L’appelante n’a pas d’explication raisonnable
[27] J’estime que l’appelante n’a fourni aucune explication pour justifier son retard. En fait, même si elle a reçu trois lettres du Tribunal lui demandant de fournir une explication raisonnable pour son retard, elle n’a jamais abordé cette question.
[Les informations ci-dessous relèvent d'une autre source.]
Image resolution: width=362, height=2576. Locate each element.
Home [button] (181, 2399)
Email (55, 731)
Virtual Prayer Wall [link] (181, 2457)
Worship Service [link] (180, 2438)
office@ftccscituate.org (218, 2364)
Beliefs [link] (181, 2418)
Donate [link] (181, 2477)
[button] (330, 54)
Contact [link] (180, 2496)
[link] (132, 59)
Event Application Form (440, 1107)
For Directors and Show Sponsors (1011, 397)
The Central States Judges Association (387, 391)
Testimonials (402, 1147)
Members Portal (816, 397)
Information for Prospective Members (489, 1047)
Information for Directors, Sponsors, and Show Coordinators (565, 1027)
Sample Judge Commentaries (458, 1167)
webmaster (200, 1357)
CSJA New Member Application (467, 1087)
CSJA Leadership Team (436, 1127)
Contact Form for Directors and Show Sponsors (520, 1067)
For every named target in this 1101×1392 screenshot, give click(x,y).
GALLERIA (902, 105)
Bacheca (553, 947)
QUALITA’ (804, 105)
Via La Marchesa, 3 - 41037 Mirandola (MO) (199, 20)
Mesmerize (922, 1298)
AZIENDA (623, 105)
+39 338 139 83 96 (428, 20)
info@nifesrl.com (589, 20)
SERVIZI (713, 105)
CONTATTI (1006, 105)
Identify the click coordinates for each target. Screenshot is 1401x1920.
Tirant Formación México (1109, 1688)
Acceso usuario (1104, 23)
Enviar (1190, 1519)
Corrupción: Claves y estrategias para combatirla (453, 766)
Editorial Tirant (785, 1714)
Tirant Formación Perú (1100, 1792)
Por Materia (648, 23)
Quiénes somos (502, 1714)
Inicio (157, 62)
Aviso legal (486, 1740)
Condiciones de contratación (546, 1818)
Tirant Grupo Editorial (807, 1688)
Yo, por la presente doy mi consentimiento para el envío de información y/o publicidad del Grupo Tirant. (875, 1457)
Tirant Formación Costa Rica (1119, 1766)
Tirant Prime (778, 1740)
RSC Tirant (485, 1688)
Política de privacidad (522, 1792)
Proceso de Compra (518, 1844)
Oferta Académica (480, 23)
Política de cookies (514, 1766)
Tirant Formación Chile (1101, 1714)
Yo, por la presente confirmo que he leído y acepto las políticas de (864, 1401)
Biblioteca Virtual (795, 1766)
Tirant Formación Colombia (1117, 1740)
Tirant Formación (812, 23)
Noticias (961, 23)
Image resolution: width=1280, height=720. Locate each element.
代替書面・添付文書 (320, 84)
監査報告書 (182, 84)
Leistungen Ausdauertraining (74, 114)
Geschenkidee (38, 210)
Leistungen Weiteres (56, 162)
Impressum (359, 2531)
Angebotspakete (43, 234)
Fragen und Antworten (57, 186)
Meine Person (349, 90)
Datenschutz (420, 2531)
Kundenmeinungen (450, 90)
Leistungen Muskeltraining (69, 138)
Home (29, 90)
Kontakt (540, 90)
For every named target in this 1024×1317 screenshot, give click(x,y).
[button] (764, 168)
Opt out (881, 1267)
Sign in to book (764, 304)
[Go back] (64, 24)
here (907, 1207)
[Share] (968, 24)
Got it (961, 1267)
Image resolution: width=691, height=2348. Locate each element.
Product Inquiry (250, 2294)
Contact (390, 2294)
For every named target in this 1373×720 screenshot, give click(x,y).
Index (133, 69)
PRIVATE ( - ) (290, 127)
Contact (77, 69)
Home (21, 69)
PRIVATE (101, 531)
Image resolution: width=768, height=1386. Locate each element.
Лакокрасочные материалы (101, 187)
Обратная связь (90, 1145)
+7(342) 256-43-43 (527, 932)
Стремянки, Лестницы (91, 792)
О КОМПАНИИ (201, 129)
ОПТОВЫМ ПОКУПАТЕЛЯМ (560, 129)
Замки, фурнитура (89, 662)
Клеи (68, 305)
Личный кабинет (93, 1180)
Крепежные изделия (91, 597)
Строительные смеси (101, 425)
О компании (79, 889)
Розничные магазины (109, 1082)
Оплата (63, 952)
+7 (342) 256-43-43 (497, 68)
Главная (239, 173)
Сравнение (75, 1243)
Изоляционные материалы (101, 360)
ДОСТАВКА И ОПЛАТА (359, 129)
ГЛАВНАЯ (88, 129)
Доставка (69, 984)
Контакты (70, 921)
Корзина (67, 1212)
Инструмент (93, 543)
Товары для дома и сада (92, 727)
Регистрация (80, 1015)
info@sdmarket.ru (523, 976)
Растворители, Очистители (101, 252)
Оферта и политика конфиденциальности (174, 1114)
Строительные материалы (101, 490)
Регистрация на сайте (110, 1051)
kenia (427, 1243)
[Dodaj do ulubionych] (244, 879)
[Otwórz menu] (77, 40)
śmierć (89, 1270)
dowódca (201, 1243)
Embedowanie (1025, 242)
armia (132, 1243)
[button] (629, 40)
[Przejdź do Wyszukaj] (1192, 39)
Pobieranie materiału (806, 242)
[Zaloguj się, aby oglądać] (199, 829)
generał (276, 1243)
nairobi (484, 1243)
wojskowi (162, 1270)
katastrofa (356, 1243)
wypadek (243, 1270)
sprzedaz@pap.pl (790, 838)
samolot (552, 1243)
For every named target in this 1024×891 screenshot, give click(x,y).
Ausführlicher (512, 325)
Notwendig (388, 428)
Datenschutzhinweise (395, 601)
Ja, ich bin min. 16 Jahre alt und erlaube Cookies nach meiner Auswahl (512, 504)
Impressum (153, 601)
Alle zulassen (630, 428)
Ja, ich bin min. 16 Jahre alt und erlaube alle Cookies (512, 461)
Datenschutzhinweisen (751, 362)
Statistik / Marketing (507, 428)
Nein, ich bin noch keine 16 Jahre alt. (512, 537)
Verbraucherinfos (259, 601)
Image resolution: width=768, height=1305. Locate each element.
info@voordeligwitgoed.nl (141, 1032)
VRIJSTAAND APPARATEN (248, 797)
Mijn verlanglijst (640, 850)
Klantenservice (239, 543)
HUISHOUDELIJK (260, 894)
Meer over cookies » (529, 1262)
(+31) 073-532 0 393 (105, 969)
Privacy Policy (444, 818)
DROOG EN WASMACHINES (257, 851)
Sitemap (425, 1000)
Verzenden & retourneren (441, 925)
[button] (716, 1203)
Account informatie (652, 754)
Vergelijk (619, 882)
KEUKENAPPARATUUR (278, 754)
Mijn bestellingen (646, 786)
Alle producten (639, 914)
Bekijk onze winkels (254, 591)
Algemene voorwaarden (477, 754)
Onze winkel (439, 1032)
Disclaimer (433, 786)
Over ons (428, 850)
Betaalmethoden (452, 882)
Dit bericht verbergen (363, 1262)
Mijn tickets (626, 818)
[28] Le Tribunal a envoyé des lettres à l’appelante aux dates suivantes :
- Le 19 décembre 2023, pour lui demander [traduction] « d’expliquer pourquoi son appel est en retard (p. ex., y a-t-il une explication raisonnable pour le retardNote de bas de page 12?)
- Le 19 janvier 2024, pour lui expliquer que le Tribunal traitait toujours son avis d’appel parce qu’il semblait être plus de 30 jours après sa décision de révision. L’appelante a été dirigée vers la case du formulaire d’avis d’appel où il est écrit qu’elle doit expliquer son retardNote de bas de page 13.
- La lettre du 19 janvier 2024 disait également que puisqu’il était possible qu’elle ait mal compris la procédure, il prolongerait le délai pour qu’elle soumette une explication sur la raison pour laquelle son avis d’appel à la section de l’assurance-emploi de la division générale a été soumis après le délai de 30 jours. La lettre précisait aussi que sa date limite était reportée au 26 janvier 2024Note de bas de page 14.
- Le 6 février 2024, pour discuter du délai prévu par la loi pour faire appel au Tribunal, tel qu’il est énoncé à l’article 52(1) de la Loi sur le ministère de l’Emploi et du Développement social. L’article 52(1) de la Loi sur le ministère de l’Emploi et du Développement social a été cité, et il comprend l’expression « dans les trente jours suivant la date où l’appelant reçoit communication de la décision [l’avis de décision] ». Encore une fois, le Tribunal a attiré l’attention de l’appelante sur son obligation d’expliquer pourquoi elle a soumis son appel au Tribunal en retard. Cette lettre se terminait ainsi : [traduction] « Veuillez expliquer au Tribunal pourquoi votre avis d’appel est en retard et pourquoi votre explication est raisonnableNote de bas de page 15. »
[29] Même si l’appelante a eu plusieurs occasions d’expliquer au Tribunal pourquoi elle avait soumis son avis d’appel en retard, elle a refusé d’aborder la question. Elle a plutôt continué de contester la décision de la Commission ainsi que les calculs du Tribunal liés au délai de 30 jours.
Conclusion
[30] L’appelante n’a fourni aucune explication pour son retard. Pour cette raison, je ne peux pas lui donner plus de temps pour faire appel.
[31] Par conséquent, l’appel n’ira pas de l’avant.